If you're not outraged you're not paying attention.


Saturday, May 1, 2010

Brake Pedal Behind the Times?


I drive a vehicle with an automatic transmission. I would rather drive either a Jeep tricked out with all the off-road accoutrements or a cruiser style motorcycle with some rumble. However, I have children and not a lot of cash. Ah well, I'm not due for my mid-life crisis just yet, anyway.

Anyway, as I was heading home from work today, accelerating and decelerating through traffic, the configuration of the gas and brake pedals caught my attention. Now, I recall learning in some driving class or video all the dangers of following too closely behind another vehicle, especially in bad weather. To drive the point home we were given statistics concerning the time it takes to lift the foot from the gas pedal, transfer it to the brake pedal and depress it. Add this eternity to the issue of your vehicle's mass, velocity and the time it takes to bring it to a halt and it's a wonder we're ever able to stop at all. Understand I am not really trying to make fun of the issue of safe driving. I am all for making it to my destination alive and if terribly important statistics delivered to driving students in dire tones helps accomplish that, well, yippee.

Too, let us not forget that training is not the only tool in our arsenal for combatting traffic tragedy. Engineers have been improving automobiles since the day they dreamed the things up. Anti-lock brakes, improved tire design and specifically engineered weight distribution are some of the advancements in just the field of motion impedance...which brings me to my point.

With all of this technological advancement why are the brake and gas pedals still designed the way they are?

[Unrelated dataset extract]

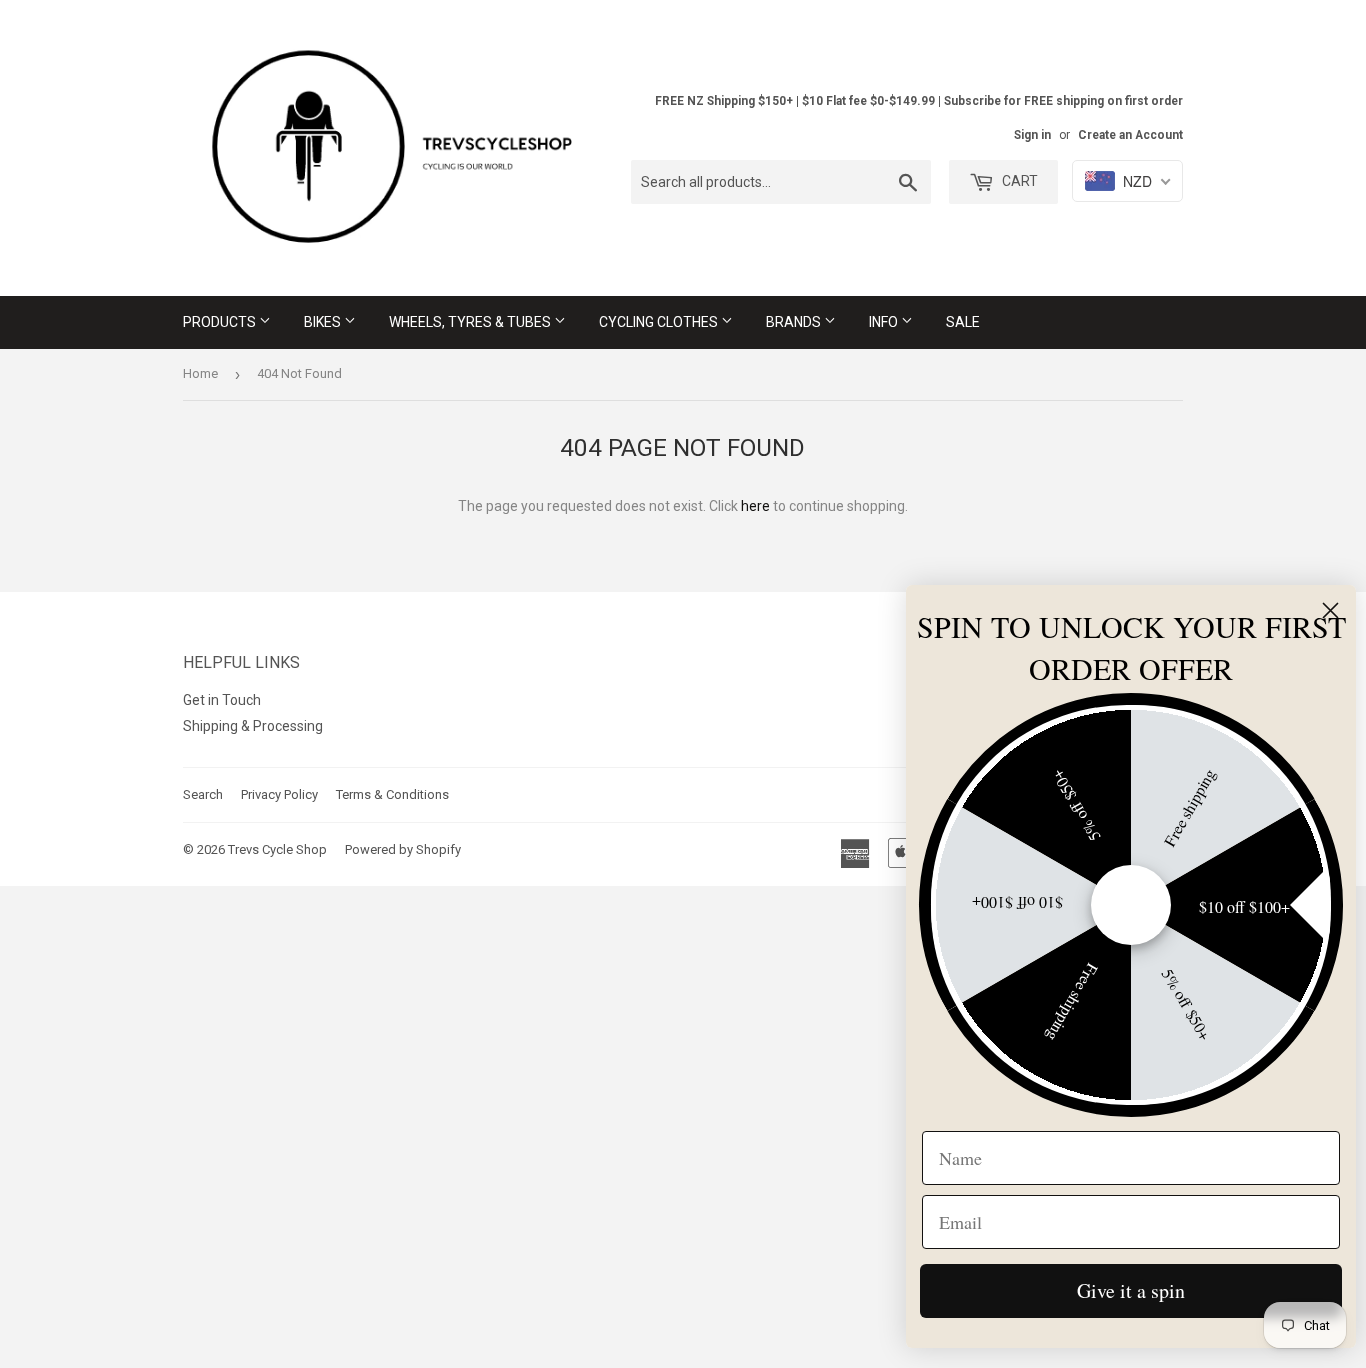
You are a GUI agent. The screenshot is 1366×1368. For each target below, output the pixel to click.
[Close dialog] (1330, 610)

In my van, and in most cars I can remember driving, the gas pedal is lower than the brake pedal. It is on the right, directly in line with right leg while the brake pedal is set left of center to the right leg's alignment. Also, the gas pedal is longer, stretching pretty much to the floor, while the brake pedal is typically a relatively small square.

Now, if you wanted to quickly transfer your foot from the accelerator to the decelerator wouldn't you reverse all of that so that you foot could simply slide off the gas to the right where it could not help but catch and depress the brake as quickly as possible? If those terrible statistics about the interminable time it takes to transfer the foot from the gas pedal to the brake pedal are so important why haven't we made some simple physical changes to improve them?

These are the sorts of things I muse about when left to my own devices...

1 comment:

  1. I would venture to guess that the only reason we haven’t changed is because it’s the only way we’ve ever known and we’re stubborn to change. Think the metric system. While your way does make the most since, how hard would it be trying to get Grandpa to flip flop his footing around? Remember when you drove my right hand car on the island? How you (and everyone else who drove for that matter) always flipped on the windshield washers when reaching for the turn signal and it surprised everyone, every time? Now imagine that only with catastrophic results 1,000,000 times over. But come to think, the break and gas were aligned the same in that car so maybe there is some physiological reason we’re missing.